Arthur Edmund Grimshaw (1864 – July 1913) was an artist, composer, organist and conductor. He was born in Leeds, was the master of the choir at Leeds Cathedral, and was a conductor of the Leeds Symphony Orchestra.

==Family==
He was the son of John Atkinson Grimshaw (1836–1893), a painter from Leeds. John Atkinson Grimshaw had several children and he chose to name them all after fictional characters in the Idylls of the King by Alfred, Lord Tennyson. As well as Grimshaw some of them also became painters such as Louis H. Grimshaw (1870–1944), Wilfred Grimshaw (1871–1937) and Elaine Grimshaw (1877–1970).

==Musician==
In 1878, the Roman Catholic Diocese of Leeds was created and St Anne's Church became a cathedral. Five years later, in 1883, it was decided that a choir would be created. Arthur Grimshaw became the first choir master and organist of Leeds cathedral. Because of his role of the founder of cathedral musical heritage he was regarded by the congregation at Leeds Cathedral as the 'father' of the cathedral's music. He remained as the organist and master of the cathedral choir when the original cathedral was demolished in 1899 and a new one built. When he had to be at the organ console for a piece of music, the choir was conducted by Austin Mahoney.

He was one of the first conductors of the Leeds Symphony Society (now the Leeds Symphony Orchestra) which was founded in 1890. He led them from 1896 until 1911. He also composed various pieces. He wrote church music including a setting for Psalm 141 and from 1891 to 1892 he wrote two operettas, El Escribano and Amarnthus.

He remained as choir master and organist for thirty years, until his death in July 1913. He was succeeded as organist by Henry Alban Chambers, from Grimshaw's choir. At the time of his appointment, Chambers was eleven years old.

==Artist==
Grimshaw followed his father's style by painting moonlight scenes and winter landscapes. His paintings focused on the streets and docklands of large northern cities in Britain including Glasgow, Liverpool and Leeds. However, unlike his father who had work exhibited at the Royal Academy of Arts, he is not known to have any of his work exhibited in London. All of his known paintings date from 1890 to 1900. After a revival of interest in his father's work, more attention was paid to Grimshaw's paintings in the late twentieth century.

==Death==

Grimshaw was found dead on Hawksworth Moor, near Ilkley, West Riding of Yorkshire, on Friday 1 August 1913.

The month before, on 8 July, he had left his sister's house in Caledonian Road, Leeds, where he lodged, without informing his sister of his departure. She became alarmed the following day when he had failed to return home the previous evening. West Riding police were informed of the mysterious disappearance and extensive enquiries failed to locate Grimshaw.

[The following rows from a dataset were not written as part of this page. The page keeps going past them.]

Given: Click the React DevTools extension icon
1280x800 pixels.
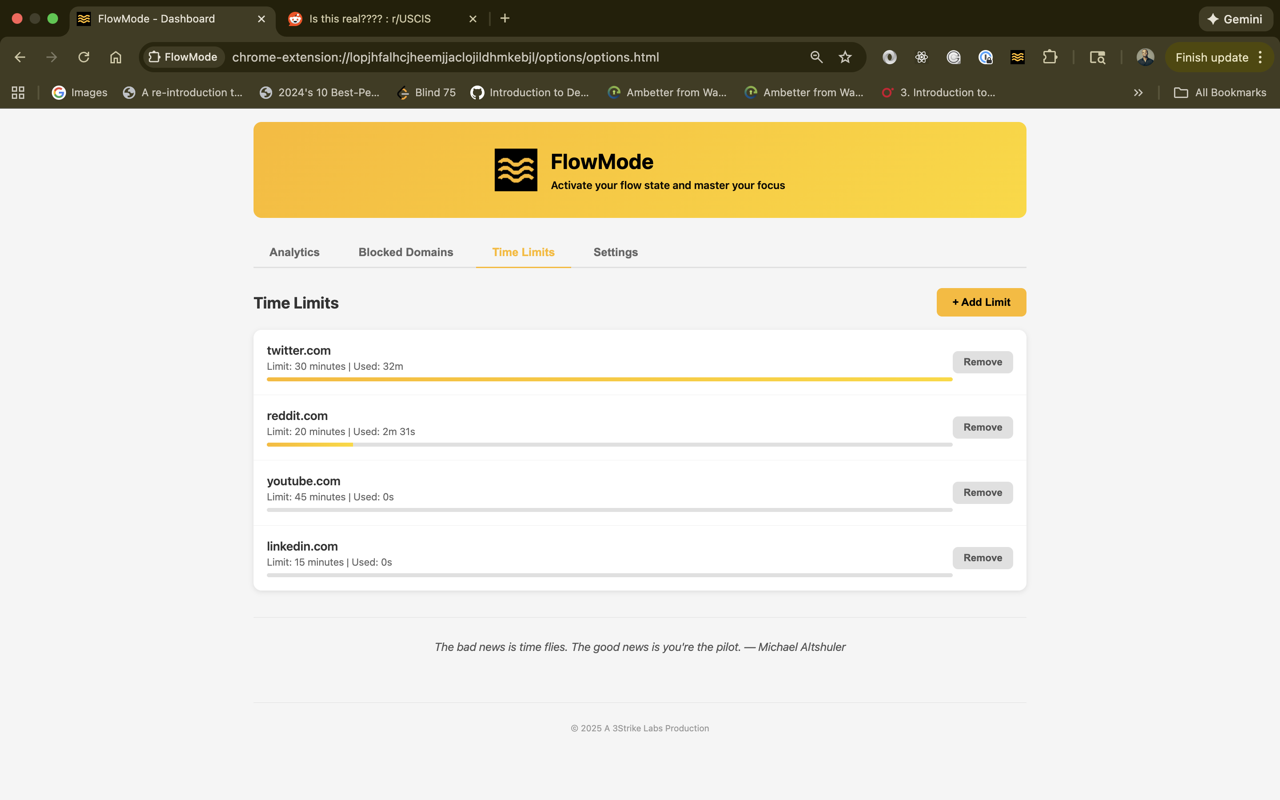Looking at the screenshot, I should [921, 57].
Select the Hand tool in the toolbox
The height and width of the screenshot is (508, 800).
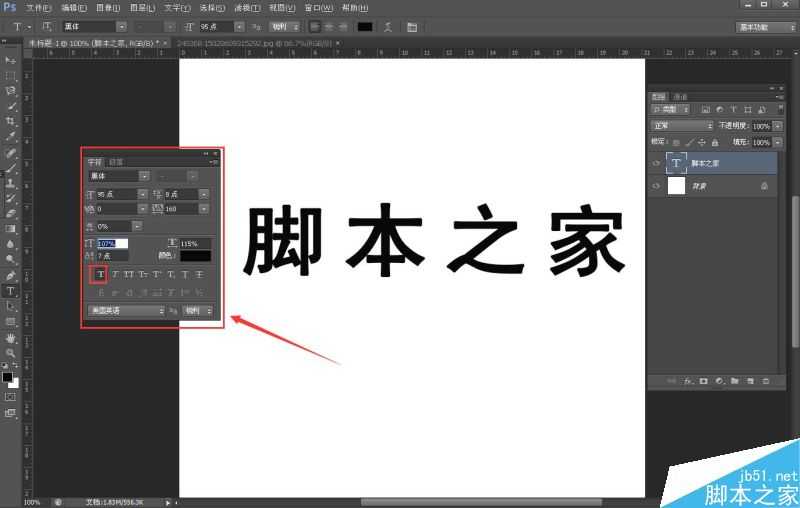click(11, 338)
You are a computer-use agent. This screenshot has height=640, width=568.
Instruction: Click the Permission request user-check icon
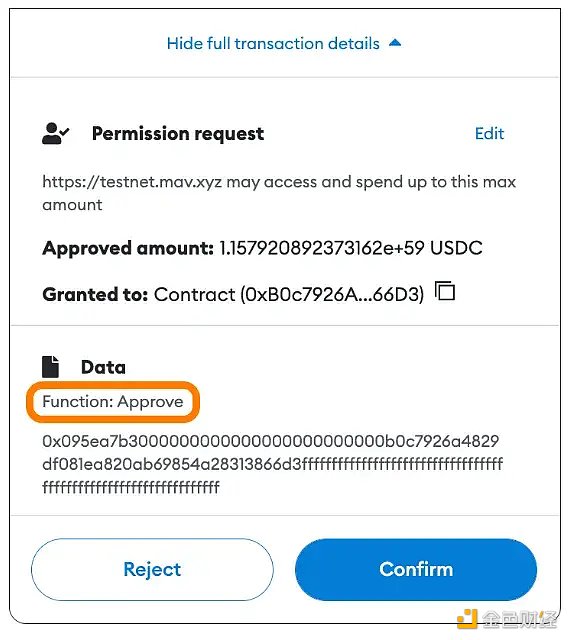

On 1 August a gamekeeper working on Hawksworth Moor found Grimshaw's body lying in a stream on the moor. The body was taken to Gaping Goose farm, formerly 'The Gaping Goose Inn', Hillings Lane, two miles from Cockle Springs Beck, where the body was discovered.

At the inquest, held at Gaping Goose Farm, the Coroner was told that Grimshaw knew the area and had walked on the moors with friends. Doctor Johnstone, who performed the autopsy, stated that Mr Grimshaw had a very dilated heart, which led to heart disease.

The verdict of the jury was 'heart failure' due to 'over-exertion'.